Every AWV has more options than a Google search will tell you. Below: career paths, BLS salary data, federal GS series, certifications by target career, and how to translate your experience without losing what made you valuable to the Navy in the first place.
Free · No credit card · Tailored resume in under 5 minutes
After the Navy I got hired into 6 federal career fields and tech sales, and sat on federal hiring panels along the way. I spent the last 2 years rebuilding everything I learned into BMR, tuned for how AI actually screens resumes today. This is the system I wish I'd had on day one.
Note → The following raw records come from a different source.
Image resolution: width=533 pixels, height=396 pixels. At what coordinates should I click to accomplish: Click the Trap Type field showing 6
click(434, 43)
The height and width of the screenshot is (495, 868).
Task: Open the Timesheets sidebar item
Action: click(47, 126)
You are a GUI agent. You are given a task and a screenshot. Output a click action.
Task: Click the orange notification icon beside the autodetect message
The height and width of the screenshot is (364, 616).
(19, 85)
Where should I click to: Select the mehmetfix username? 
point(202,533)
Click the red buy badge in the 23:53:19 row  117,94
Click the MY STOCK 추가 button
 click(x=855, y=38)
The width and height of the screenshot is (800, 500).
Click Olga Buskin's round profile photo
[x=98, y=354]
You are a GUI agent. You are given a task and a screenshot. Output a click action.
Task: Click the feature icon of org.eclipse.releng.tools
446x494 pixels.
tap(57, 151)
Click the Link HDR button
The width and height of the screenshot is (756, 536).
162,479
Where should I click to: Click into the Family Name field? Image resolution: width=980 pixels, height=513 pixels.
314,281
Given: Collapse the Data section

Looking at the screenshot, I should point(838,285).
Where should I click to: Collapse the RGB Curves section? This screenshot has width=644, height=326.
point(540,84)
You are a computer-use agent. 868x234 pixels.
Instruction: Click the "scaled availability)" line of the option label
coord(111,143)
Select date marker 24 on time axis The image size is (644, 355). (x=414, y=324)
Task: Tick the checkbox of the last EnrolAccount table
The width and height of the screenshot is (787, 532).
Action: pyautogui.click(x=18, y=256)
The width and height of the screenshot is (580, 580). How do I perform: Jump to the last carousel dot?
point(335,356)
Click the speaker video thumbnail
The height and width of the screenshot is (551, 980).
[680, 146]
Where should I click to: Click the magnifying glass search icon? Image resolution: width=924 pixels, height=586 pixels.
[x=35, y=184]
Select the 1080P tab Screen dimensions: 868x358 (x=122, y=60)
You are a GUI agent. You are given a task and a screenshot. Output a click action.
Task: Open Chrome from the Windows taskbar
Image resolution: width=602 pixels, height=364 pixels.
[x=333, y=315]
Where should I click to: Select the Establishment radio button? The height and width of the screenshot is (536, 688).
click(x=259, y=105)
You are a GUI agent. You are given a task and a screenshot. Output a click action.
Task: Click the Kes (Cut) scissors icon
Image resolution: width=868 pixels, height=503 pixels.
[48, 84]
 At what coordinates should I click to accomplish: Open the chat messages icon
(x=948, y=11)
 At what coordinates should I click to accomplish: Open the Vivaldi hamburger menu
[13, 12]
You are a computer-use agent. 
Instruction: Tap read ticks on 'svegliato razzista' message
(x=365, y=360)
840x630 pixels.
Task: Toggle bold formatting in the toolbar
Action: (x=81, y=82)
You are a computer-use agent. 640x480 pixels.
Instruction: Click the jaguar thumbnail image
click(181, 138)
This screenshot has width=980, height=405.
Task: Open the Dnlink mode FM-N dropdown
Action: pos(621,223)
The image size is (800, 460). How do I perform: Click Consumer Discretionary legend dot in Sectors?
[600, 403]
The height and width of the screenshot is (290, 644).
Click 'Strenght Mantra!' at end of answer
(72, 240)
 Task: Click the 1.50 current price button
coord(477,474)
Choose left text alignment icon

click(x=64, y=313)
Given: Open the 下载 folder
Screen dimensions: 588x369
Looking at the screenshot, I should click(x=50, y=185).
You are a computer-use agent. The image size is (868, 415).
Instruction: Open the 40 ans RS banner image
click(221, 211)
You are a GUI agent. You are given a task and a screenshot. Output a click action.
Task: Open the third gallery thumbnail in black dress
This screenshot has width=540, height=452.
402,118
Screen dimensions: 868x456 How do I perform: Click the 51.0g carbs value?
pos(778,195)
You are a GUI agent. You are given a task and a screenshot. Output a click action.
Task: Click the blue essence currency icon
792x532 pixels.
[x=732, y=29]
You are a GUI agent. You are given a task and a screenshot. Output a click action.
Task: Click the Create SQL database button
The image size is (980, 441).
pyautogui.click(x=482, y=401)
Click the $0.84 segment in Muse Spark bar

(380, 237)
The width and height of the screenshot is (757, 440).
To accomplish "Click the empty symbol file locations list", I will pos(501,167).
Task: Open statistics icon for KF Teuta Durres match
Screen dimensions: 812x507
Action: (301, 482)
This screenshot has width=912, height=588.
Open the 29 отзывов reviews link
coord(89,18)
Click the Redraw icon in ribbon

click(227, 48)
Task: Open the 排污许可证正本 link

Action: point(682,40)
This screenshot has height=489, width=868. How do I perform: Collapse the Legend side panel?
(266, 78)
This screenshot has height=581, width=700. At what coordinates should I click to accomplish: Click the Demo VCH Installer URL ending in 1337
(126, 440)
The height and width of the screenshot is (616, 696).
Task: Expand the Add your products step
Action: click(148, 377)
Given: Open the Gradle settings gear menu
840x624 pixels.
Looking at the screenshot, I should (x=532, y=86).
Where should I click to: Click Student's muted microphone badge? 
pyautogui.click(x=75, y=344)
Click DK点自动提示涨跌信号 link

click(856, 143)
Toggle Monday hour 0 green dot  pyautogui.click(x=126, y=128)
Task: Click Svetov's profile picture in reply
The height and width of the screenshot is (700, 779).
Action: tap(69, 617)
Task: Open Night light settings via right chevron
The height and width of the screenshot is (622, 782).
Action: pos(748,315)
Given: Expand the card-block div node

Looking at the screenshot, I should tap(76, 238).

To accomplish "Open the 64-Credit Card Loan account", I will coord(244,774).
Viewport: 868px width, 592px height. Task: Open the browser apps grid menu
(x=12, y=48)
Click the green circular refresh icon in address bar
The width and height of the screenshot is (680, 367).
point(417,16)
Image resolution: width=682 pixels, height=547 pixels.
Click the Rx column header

As a Naval Aircrewman (Avionics), you operated the communications and avionics systems that keep the nation's nuclear command-and-control link alive in the air. AWVs are the airborne systems operators on the E-6B Mercury, the Navy's TACAMO ("Take Charge And Move Out") aircraft that relays orders from the National Command Authority to the ballistic-missile submarine force. You worked the Very Low Frequency (VLF) transmission suite, the dual trailing-wire antenna reel system, and the UHF, SHF, and SATCOM links that carry survivable Nuclear Command, Control, and Communications (NC3) traffic. When the Looking Glass mission is airborne, AWVs are part of the crew running the Airborne Launch Control System (ALCS) communications path.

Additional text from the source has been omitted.